Il villaggio di cartone PDF 
Matteo Marelli   

Il villaggio di cartone è un titolo epigrammatico per come riesce ad evocare con concisione ed efficacia la stilistica del film. Un titolo che contiene in nuce le scelte formali a cui Ermanno Olmi fa riferimento per la messinscena di quest’ultimo lavoro. L’estetica dell’opera è già inscritta nella sua genealogia, sinteticamente espressa ai margini iniziali del testo. Una struttura marcatamente e claustrofobicamente teatrale sostenuta da una recitazione antinaturalistica. Un cinema costruito su una dialogica che ruota attorno a situazioni più o meno surreali, scatenate dall'effetto detonatore di eventi di cronaca.
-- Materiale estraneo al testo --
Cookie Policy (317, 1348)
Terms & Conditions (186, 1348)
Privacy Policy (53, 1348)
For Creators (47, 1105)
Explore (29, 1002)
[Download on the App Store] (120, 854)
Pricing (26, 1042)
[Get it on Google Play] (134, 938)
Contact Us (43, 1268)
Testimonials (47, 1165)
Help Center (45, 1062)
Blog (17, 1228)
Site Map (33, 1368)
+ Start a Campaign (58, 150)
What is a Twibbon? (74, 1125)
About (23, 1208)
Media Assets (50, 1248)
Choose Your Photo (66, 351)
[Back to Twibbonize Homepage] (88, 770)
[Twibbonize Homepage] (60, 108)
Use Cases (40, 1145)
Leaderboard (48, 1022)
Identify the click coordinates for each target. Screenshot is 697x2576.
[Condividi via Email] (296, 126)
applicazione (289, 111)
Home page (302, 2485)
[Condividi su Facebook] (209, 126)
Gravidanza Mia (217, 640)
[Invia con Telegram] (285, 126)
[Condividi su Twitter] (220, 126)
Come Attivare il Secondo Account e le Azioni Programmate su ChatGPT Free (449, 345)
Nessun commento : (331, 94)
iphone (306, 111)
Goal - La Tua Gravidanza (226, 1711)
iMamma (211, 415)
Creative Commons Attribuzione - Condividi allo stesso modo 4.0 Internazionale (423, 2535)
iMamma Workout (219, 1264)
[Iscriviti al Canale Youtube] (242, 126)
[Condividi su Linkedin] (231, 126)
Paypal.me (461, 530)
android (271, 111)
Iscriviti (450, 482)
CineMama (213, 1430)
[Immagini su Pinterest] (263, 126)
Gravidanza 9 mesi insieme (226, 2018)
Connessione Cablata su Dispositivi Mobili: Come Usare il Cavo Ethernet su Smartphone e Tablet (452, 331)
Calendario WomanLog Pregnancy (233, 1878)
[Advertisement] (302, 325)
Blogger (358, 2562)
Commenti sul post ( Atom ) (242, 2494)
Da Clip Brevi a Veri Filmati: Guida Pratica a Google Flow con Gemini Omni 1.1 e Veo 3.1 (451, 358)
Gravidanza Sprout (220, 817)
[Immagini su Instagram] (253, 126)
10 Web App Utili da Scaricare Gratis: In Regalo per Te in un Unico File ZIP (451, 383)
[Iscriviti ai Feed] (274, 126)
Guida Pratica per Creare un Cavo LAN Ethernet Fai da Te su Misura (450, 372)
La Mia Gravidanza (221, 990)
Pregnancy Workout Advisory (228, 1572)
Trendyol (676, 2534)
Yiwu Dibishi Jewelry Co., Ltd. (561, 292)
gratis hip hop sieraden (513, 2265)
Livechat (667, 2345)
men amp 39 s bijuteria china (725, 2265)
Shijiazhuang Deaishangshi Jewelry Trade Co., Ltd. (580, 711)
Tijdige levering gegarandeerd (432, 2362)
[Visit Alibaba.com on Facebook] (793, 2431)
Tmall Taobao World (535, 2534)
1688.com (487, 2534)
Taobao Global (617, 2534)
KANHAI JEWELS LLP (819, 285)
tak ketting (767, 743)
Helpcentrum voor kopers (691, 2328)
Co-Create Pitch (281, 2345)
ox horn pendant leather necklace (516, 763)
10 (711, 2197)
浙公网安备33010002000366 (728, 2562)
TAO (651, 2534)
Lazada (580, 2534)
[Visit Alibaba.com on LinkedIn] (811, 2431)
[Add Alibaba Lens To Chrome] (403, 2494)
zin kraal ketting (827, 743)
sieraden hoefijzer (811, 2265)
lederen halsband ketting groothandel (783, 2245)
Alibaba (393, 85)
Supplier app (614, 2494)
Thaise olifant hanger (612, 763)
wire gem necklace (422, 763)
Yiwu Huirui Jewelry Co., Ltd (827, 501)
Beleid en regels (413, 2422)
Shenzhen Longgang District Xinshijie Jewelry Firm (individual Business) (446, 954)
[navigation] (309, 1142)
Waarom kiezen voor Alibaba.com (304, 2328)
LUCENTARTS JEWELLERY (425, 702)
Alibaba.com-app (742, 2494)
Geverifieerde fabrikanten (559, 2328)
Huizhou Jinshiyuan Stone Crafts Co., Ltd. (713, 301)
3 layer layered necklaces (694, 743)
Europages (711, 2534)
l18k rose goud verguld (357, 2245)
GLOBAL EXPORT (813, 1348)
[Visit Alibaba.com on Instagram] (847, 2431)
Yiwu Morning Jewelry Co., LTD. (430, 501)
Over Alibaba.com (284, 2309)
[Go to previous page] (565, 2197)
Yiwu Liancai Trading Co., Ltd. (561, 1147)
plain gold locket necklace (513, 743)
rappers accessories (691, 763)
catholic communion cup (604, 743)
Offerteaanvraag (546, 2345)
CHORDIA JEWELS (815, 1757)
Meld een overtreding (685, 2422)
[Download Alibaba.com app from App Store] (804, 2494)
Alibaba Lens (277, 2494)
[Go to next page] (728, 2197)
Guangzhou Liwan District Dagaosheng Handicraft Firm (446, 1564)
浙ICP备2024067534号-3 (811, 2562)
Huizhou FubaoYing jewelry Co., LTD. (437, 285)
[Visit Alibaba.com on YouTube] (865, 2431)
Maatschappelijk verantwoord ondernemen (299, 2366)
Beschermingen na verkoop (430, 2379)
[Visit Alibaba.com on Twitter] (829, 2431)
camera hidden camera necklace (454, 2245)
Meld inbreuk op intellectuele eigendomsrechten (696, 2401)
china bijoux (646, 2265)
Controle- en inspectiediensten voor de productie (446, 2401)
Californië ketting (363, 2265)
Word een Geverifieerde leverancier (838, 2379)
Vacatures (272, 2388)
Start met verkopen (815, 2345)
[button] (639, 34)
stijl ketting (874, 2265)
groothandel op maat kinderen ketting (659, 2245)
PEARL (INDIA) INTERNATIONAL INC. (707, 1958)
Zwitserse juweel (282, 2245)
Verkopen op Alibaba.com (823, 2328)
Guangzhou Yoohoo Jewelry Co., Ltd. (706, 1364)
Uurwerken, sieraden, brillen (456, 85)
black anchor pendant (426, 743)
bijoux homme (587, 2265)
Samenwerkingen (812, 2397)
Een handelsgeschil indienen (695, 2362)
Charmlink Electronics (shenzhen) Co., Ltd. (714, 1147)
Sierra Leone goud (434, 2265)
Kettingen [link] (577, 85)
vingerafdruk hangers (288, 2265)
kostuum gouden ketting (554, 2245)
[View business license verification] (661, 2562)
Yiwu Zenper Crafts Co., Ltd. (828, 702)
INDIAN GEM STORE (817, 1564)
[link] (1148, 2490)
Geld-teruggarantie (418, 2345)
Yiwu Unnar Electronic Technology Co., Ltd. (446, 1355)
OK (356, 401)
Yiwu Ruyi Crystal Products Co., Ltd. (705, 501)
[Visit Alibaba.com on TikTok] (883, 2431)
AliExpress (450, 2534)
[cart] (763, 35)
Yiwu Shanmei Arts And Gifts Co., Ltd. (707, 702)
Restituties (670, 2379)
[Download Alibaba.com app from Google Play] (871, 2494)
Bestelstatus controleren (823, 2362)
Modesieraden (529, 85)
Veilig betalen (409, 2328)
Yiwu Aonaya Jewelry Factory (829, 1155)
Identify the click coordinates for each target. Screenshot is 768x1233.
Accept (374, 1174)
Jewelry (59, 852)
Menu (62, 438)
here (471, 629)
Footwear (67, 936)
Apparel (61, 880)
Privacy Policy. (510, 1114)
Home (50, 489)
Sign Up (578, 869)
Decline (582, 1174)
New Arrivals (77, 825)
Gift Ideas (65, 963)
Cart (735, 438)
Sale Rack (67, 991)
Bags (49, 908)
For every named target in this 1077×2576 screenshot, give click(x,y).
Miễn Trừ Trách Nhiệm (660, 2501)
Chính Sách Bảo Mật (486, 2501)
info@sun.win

La scelta del palese artificio della messinscena è utilizzata al dichiarato scopo di farne strumento per analizzare la contingenza dei flussi migratori.

L’intento di Olmi non è di concentrarsi su un preciso episodio, ma di provare ad analizzare il fenomeno nella sua complessità. Per farlo, si sa, è necessaria un’ottima capacità di lettura, possibile soltanto disponendo di una solida prospettiva. Nel caso di Olmi, questa coincide con ciò che per lui è una vera e propria ossessione, il modello cristologico. È attraverso l’esempio offerto da Cristo, che secondo il regista, va affrontato un problema che proprio per la sua complessità non si può ottusamente pensare di risolvere con immediatezza, proponendo sbarramenti e respingimenti come unica soluzione. Cristo rimane per Olmi il modello esistenziale e teorico di fondo. L’identificazione con il suo protagonista è progressiva e totale. Inizialmente mostratoci in uno stato di crisi spirituale, il parroco de Il villaggio di cartone, costretto ad assistere impotente allo smantellamento della propria parrocchia perché ormai inutile, svuotata com’è di fedeli, ritrova il proprio ardore religioso quando la realtà irrompe nella sua esistenza. Olmi lascia intuire le responsabilità che quest’uomo ha nell’allontanamento dei parrocchiani. La sua colpa è quella di essersi isolato dal modo, dalla vita. Ma questa torna a ripresentarglisi di fronte a mo’ di gruppo clandestini rifugiatisi negli spazi svuotati della chiesa. Incapace di accettare le logiche degli uomini di legge, egli riscopre nella propria "diversità" morale la stessa angoscia irruenta e non violenta di Cristo, egualmente dolorosa e incomunicabile, cristallina eppure impenetrabile. La stessa radicalità, la stessa irremovibilità nel perseguire l’obiettivo di una rivoluzione "senza sangue", senza temere la disobbedienza civile. Perché questo si verificasse è stato per lui necessario ristabilire un legame tra pensiero e lavoro sul campo, possibile solamente attraverso un rapporto personale, frontale, fisico, corporeo, come del resto la lettura evangelica insegna.

Olmi sa che il registro da adottare nella rappresentazione di un apologo è quello simbolico. È in quest’ottica che sono da leggersi le scelte scenografiche di una sobrietà quasi francescana, così come la recitazione esibita; quella messa in scena è una realtà-simbolo, nulla deve esser letto come realistico. Se negli aspetti appena evocati dimostra un’inattaccabile rigore formale, altrettanto non può dirsi per la sceneggiatura. Qui il regista cede ad un facile schematismo didascalico che smentisce l'impostazione austera con moraleggianti note a margine fin troppo enunciative. Non si può più giustificare la stantia riproposizione del mito del "buon selvaggio" la cui entrata in scena è chiave di svolta per risolvere i dubbi religiosi, etici ed esistenziali dell’Io occidentale. Olmi dovrebbe saper bene che la semplificazione derivante dal processo di stilizzazione non coincide con la banalizzazione. 

TITOLO ORIGINALE:
Il villaggio di cartone; REGIA: Ermanno Olmi; SCENEGGIATURA: Ermanno Olmi; FOTOGRAFIA: Fabio Olmi; MONTAGGIO: Paolo Cottignola; MUSICA: Sofia Gubaidulina; PRODUZIONE: Italia; ANNO: 2011; DURATA: 87 min.